Stop guessing what works. Every week, Claude finds the posts that beat your competitors’ own averages and breaks down exactly why.
Most competitor research is scrolling someone’s profile and copying whatever has the most views. That tells you who is big, not what worked. 100K views is a flop for an account with a million followers and a breakout for one with 20K.
This skill fixes that. It compares every post against that creator’s own normal, keeps the real outliers, and has Claude break each one down: the hook, the format, the structure, the CTA. Then it packages everything into one page you can read over coffee.
This guide walks you through building your own version with Claude Code. You won’t write the code yourself. Claude does that. Your job is to give it the right instructions, which are all below.
What you end up with
A weekly report of the Reels and carousels that outperformed across your whole competitor list, sorted by how far each one beat its creator’s average.

A breakdown of every winner: the hook (spoken and on-screen), the format, how many times it beat the creator’s normal, plays, likes, comments, and a slideshow of frames from the video so you can see the visual hook without opening Instagram.

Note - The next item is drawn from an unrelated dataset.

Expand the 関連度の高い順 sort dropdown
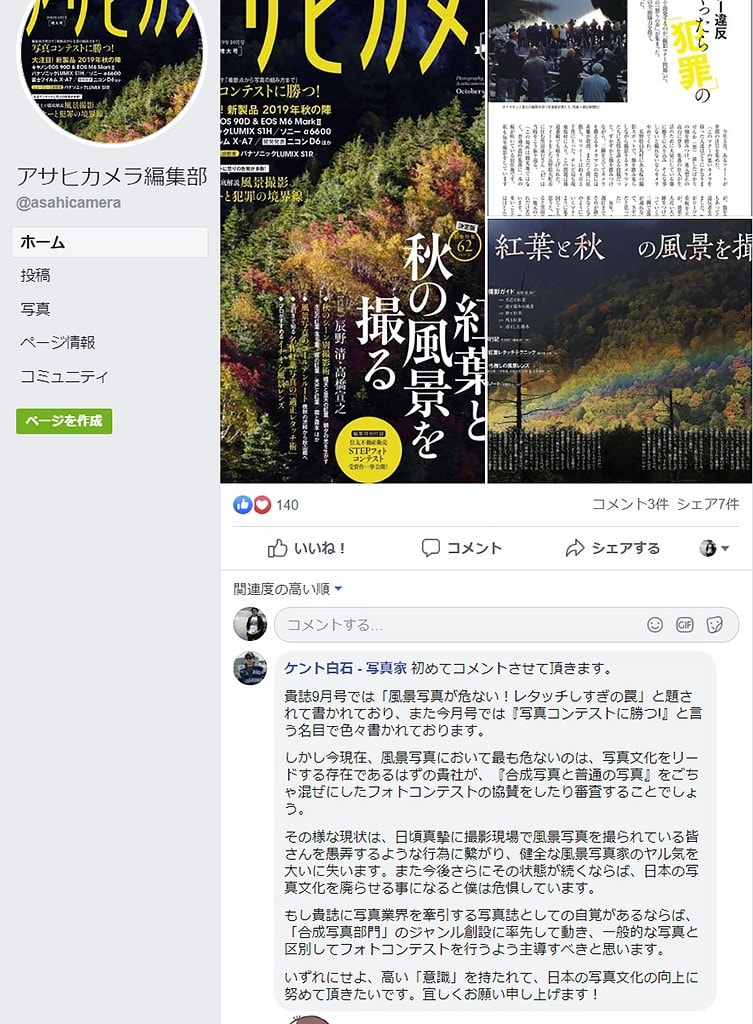 (288, 589)
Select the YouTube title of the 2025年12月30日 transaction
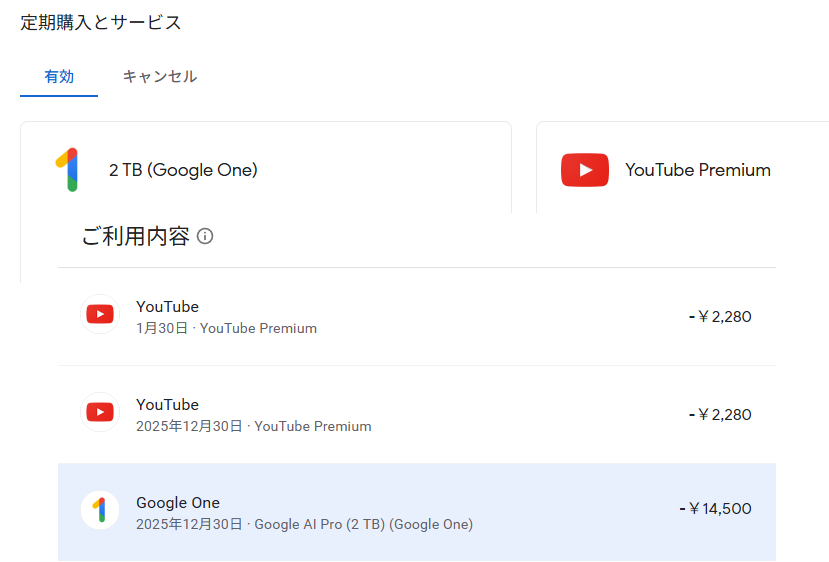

The full transcript, split into Hook, Setup, Payoff and CTA, with timestamps and a copy button. This is the part I use most when I’m writing my own version of an idea.

Carousels on their own tab, with every slide in a swipeable preview and the slide text transcribed.

One sentence to run it. Once it’s set up, you open Claude Code and say “run competitor research”.
How it works
- Scrape. Claude reads your competitor list and uses Apify to pull every Reel and carousel those accounts posted in the last 7 days.
- Rank. A Python script scores each post against that creator’s own average, then keeps the top performers, with a cap per creator so one account can’t take over the list.
- Analyze. Claude spawns one sub-agent per winner, all running at the same time. Each one watches frames from the video, reads the transcript, and breaks down the hook, format, structure and CTA.
- Report. A second script turns everything into one HTML page and opens it in your browser.
Before you start
You need:
- Claude Code on a paid plan, in the desktop app or the terminal. The skill runs scripts and saves files on your computer, which is what Claude Code is for.
- An Apify account. The free plan gives you $5 of credit a month, which covers weekly runs. Grab your API token from Settings, then API & Integrations.
- ffmpeg and whisper.cpp for pulling video frames and transcribing audio on your own computer, for free. On a Mac,
brew install ffmpeg whisper-cpp. Claude can download a Whisper model for you. - 5 to 10 competitor handles. Pick accounts in your niche whose content you’d actually want to learn from, not just the biggest ones.
- About an hour for setup.
1. Make a folder and your competitor list
What it does: gives the skill one home, and one file that says who to track.
Create a folder called competitor-research on my Desktop. Inside it, create competitors.md with a YAML block listing these Instagram handles: [handle 1, handle 2, …]. Leave room for a baseline value per creator; we’ll fill those in later. Then create a Python virtual environment in the folder and install apify-client and pyyaml.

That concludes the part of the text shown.